I have a 1981 Pontiac Trans Am with a 301 turbo which was rebuilt just before I bought it 2 months ago. This is the engine that was famous for it's draw through turbo coking oil after engine shut off which led to all kind of problems. I make sure to do a 1 minute idle in the driveway to help cool off the turbo before I shut it off.

The mechanic used high zinc break in oil after the rebuild then put 5w30 dino in it (the manual calls for straight weight 30). I gave it another oil change after 500 miles, again with 5w30 dino.

I live in Phoenix, the car is my daily driver. I have a 25 mile round trip commute for work and the cars sees around a dozen 6 mile RT errand runs each week. The oil pressure seems high to me, after 10 minutes of driving in stop and go traffic it sits at 30 psi at 750 rpm idle. At 2000 rpm it is at 60 psi and above 2500 rpm it levels off at 70 psi. These are all well above the recommended 10 psi per 1000 rpm that I saw listed in the "Motor Oil 101" series on this forum.


I am trying to figure out what oil is best to use from now on, please check my reasoning here:

I have settled on synthetic to help avoid the oil coking issue, my understanding is that the anti-wear agents in newer oils means I shouldn't worry too much about it being low zinc (especially because this is not a performance engine in any sense of the word).
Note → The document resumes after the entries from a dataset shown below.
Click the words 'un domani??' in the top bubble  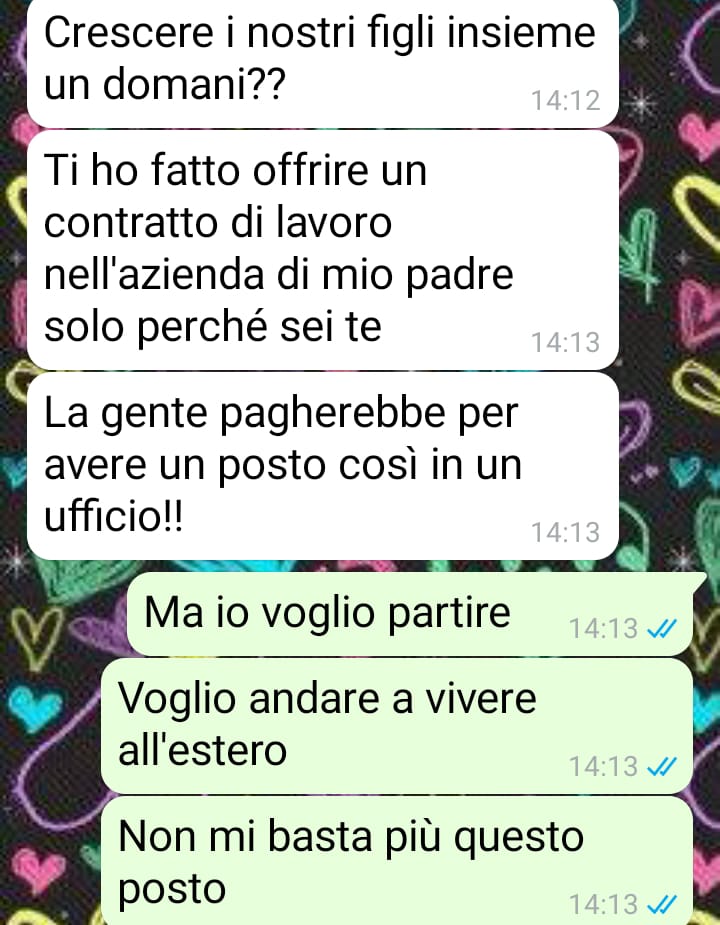click(x=165, y=84)
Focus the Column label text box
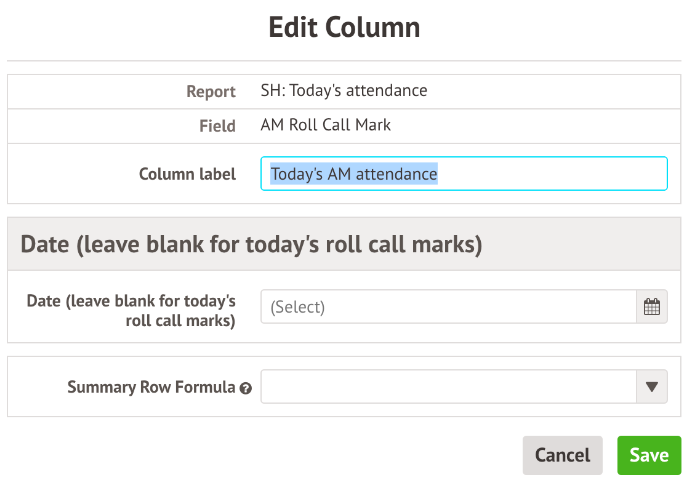This screenshot has width=687, height=482. (x=464, y=174)
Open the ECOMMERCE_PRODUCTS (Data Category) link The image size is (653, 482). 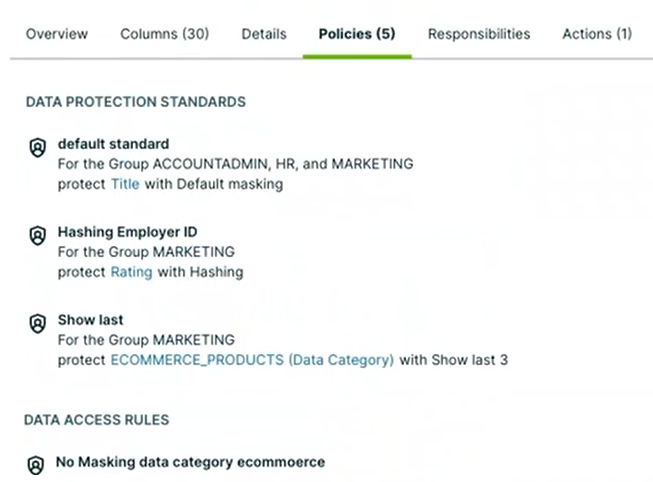tap(252, 359)
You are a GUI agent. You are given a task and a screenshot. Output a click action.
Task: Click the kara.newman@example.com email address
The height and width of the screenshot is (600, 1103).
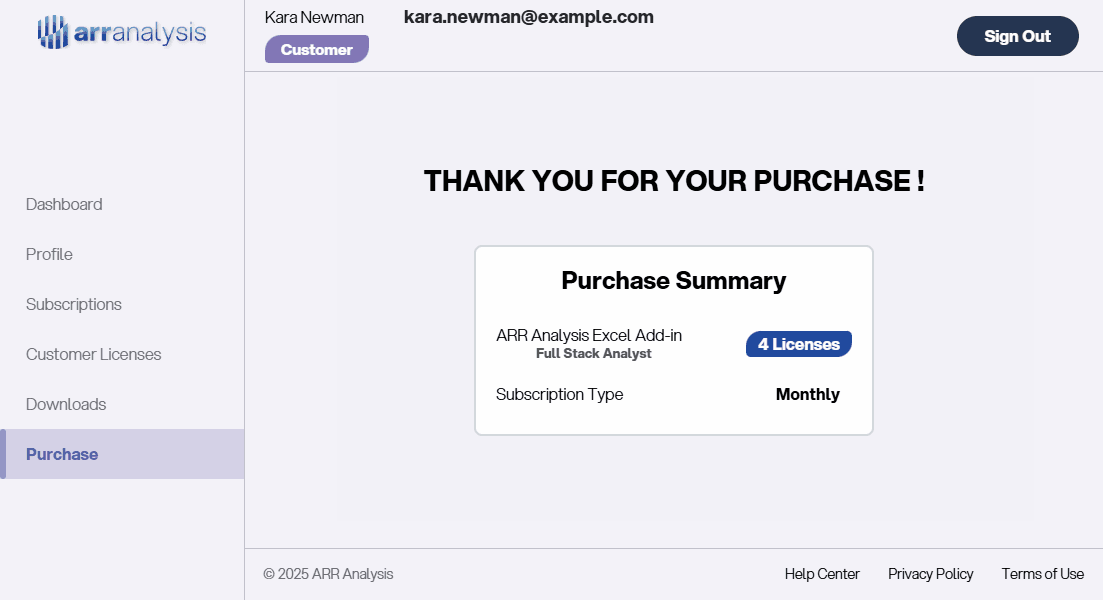pos(529,17)
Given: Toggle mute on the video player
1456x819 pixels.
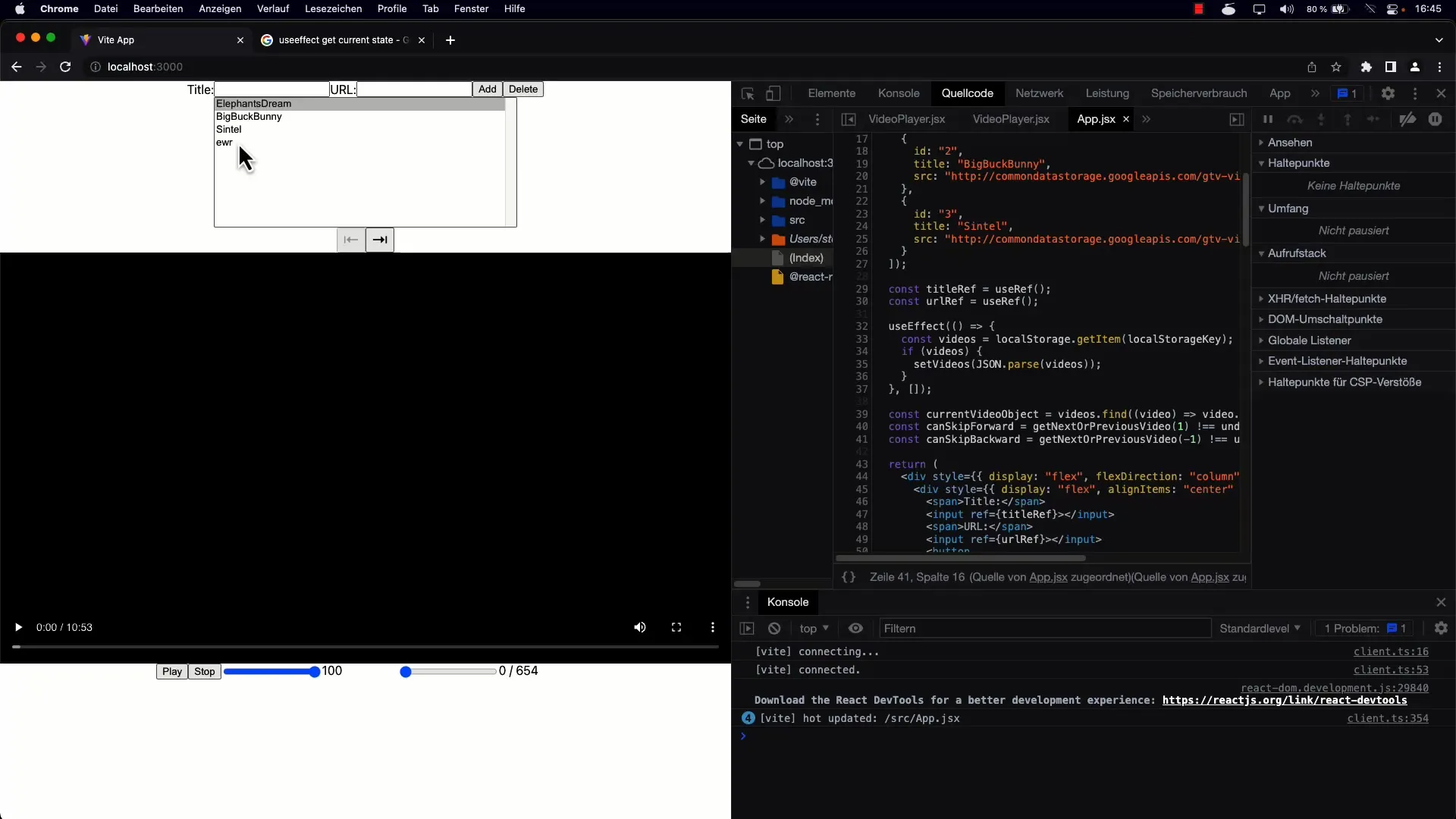Looking at the screenshot, I should [639, 627].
Since the oil pressure is high I am thinking that I should switch to a 20 grade, perhaps a 0w20.

Am I on the right track?

Many Thanks,
Todd
 
Todd,
I'd probably go Amsoil ACD for Phoenix in that.
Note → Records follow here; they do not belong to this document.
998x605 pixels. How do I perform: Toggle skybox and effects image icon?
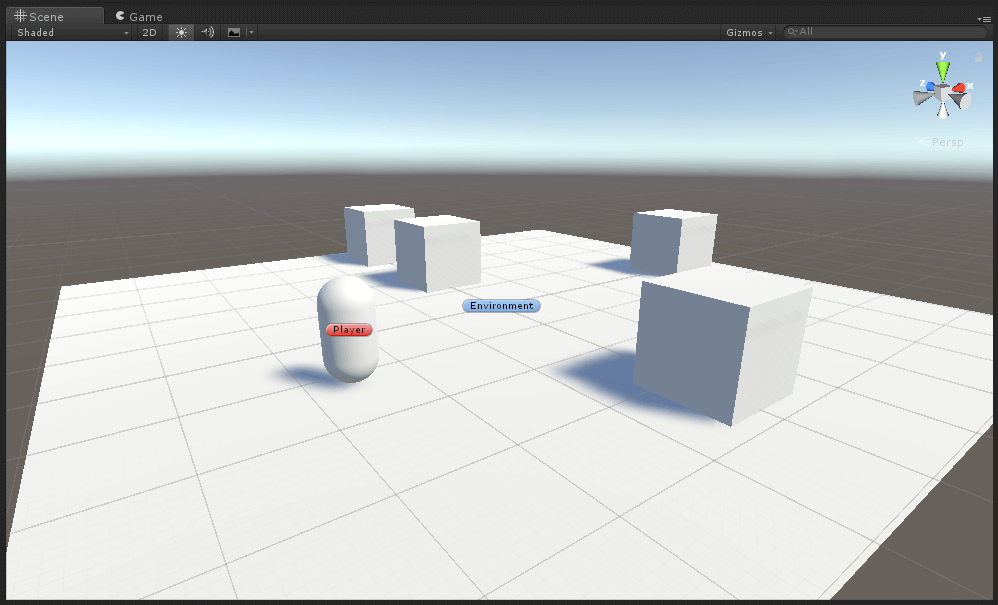pos(234,32)
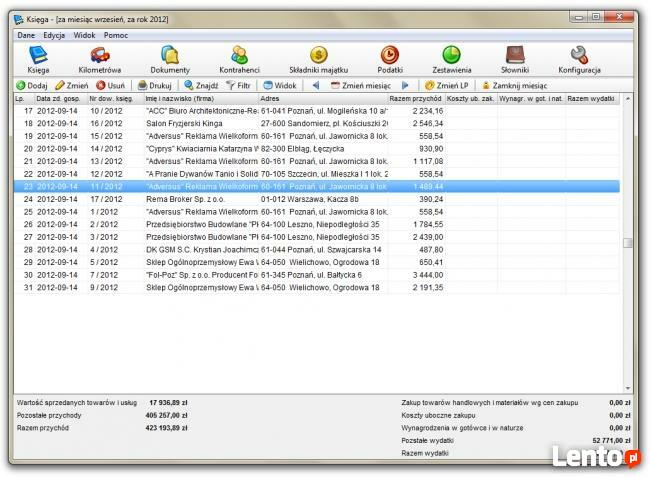Open Składniki majątku assets section

[x=317, y=59]
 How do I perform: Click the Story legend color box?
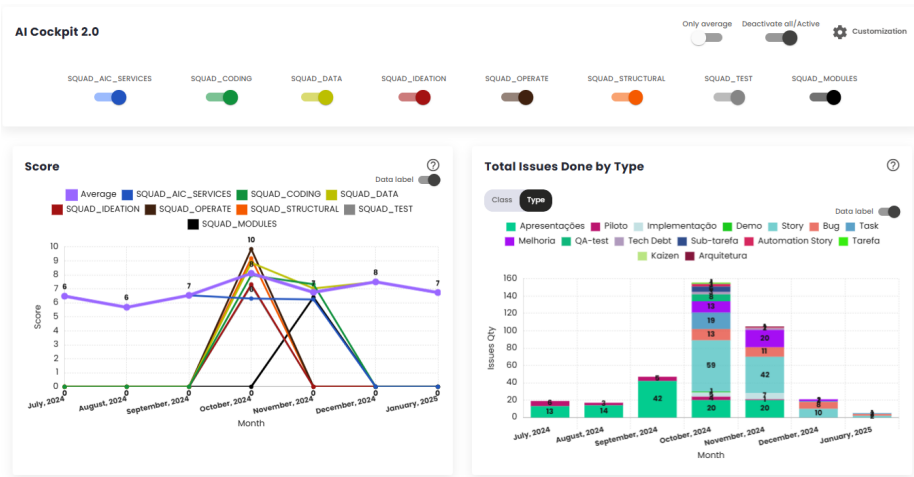point(771,227)
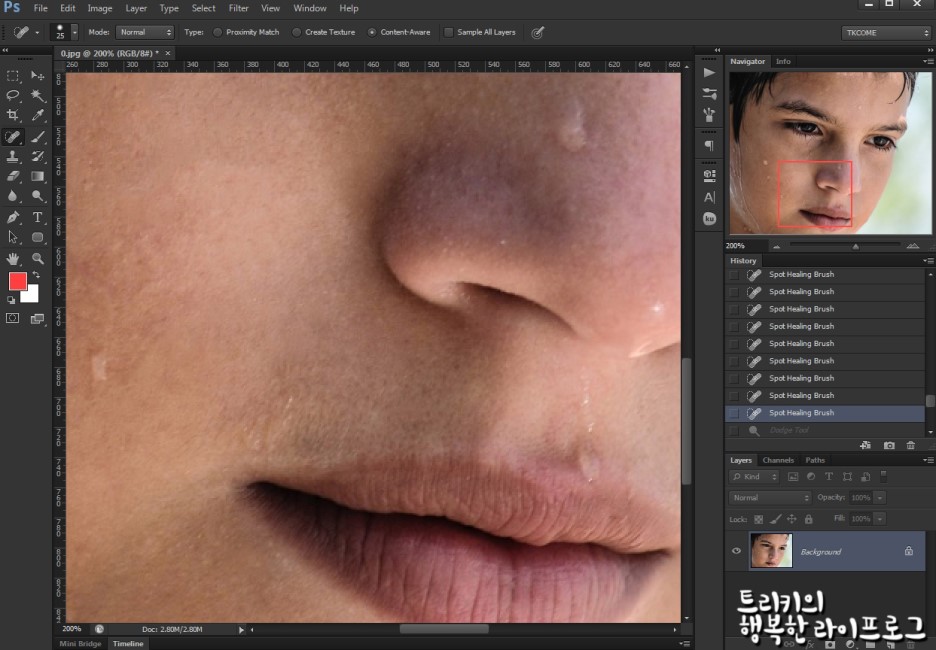The image size is (936, 650).
Task: Select the Crop tool
Action: [13, 116]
It's "straight" 30 but also a 10W30, with an HTHS of 3.4...in that regard, M1 10W30 HM is similarly built.

Don't change to 0W20 because 101 makes the statement of 10psi per 1,000RPM, that's an old "rule of thumb" for small blocks, as opposed to a statement of fact that pertains to your engine...101 has holes.
 
Originally Posted By: Shannow
Todd,
I'd probably go Amsoil ACD for Phoenix in that.

It's "straight" 30 but also a 10W30, with an HTHS of 3.4...in that regard, M1 10W30 HM is similarly built.

Don't change to 0W20 because 101 makes the statement of 10psi per 1,000RPM, that's an old "rule of thumb" for small blocks, as opposed to a statement of fact that pertains to your engine...101 has holes.


LOL!

Don't ever listen to this person.


Keep using a quality synthetic 5w30.
 
Originally Posted By: cameradude
Since the oil pressure is high I am thinking that I should switch to a 20 grade, perhaps a 0w20.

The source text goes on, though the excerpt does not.